Hunt for the word "target" across the entries below, copying each line that holds it.

-- Data for the task follows --

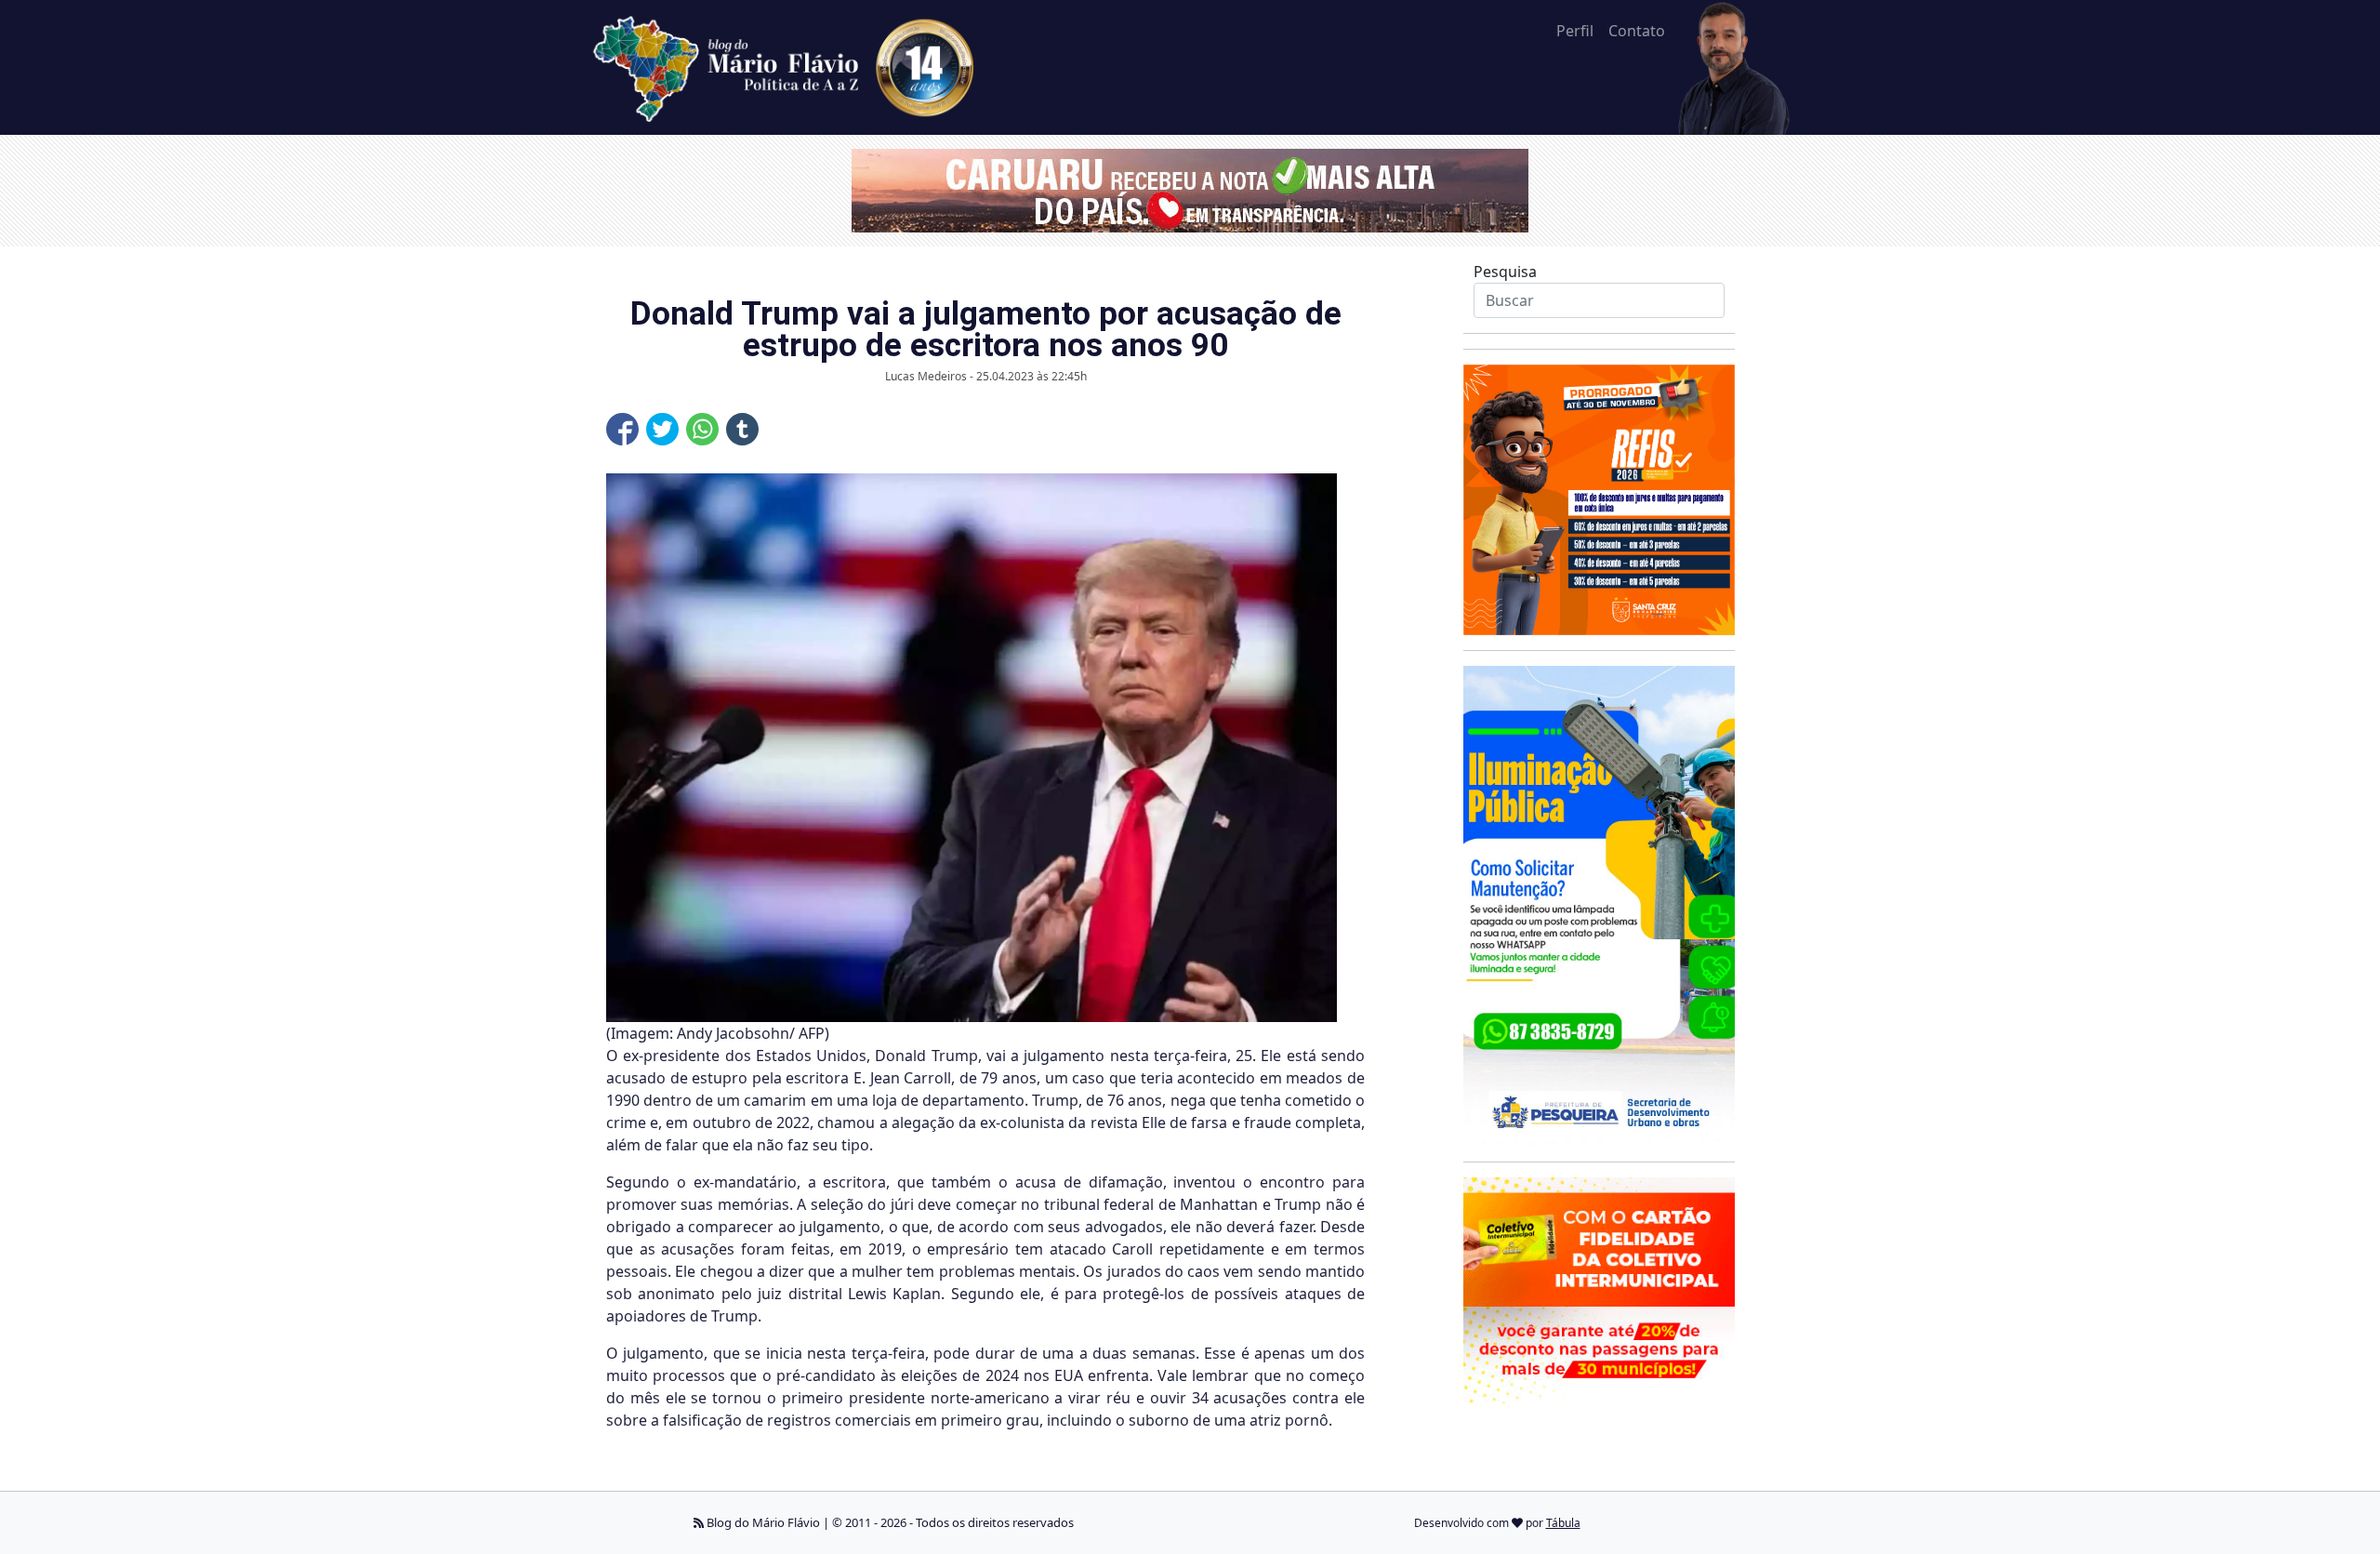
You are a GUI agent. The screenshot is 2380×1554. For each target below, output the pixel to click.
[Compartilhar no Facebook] (622, 429)
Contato (1636, 30)
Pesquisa (1505, 271)
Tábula (1563, 1523)
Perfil (1574, 30)
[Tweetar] (662, 429)
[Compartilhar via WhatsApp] (702, 429)
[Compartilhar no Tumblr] (742, 429)
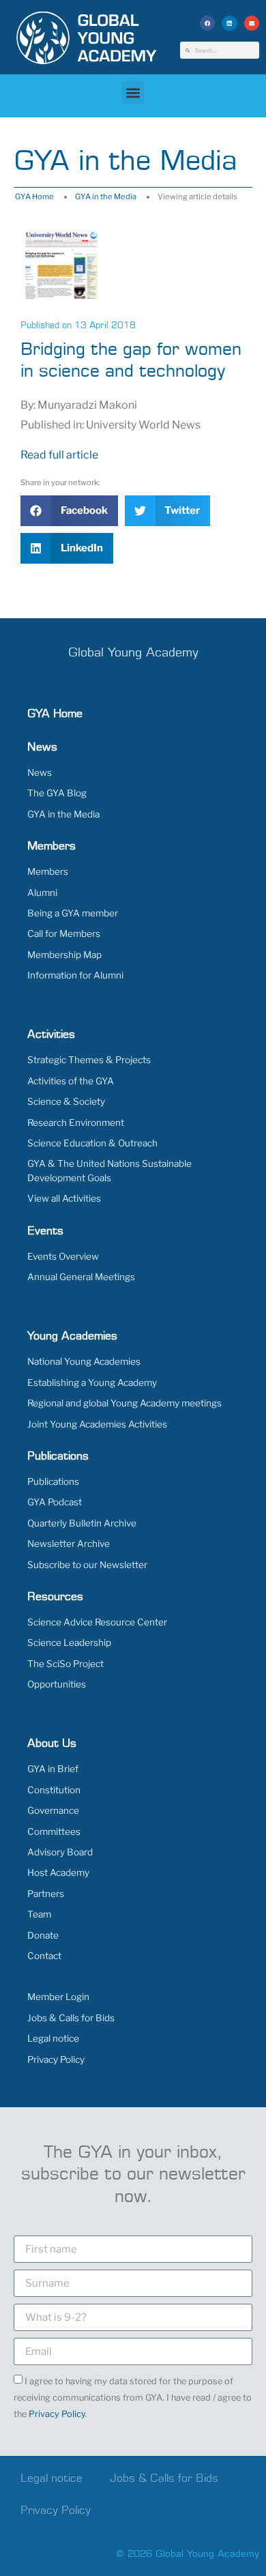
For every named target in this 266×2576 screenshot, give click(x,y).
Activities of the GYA (70, 1080)
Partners (45, 1893)
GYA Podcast (54, 1501)
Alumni (42, 892)
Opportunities (56, 1684)
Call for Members (63, 933)
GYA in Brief (52, 1768)
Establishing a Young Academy (92, 1382)
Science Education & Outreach (92, 1143)
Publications (53, 1481)
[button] (208, 23)
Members (47, 871)
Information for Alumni (75, 975)
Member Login (58, 1996)
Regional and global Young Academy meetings (124, 1403)
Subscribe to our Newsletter (87, 1564)
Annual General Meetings (81, 1276)
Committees (53, 1831)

-- Data for the task concluded --

> Answer to this exercise
You are a GUI agent. The screenshot is 2380×1554. For each target below, output the pixel to click.
For every named target in this 266×2576 screenshot, give click(x,y).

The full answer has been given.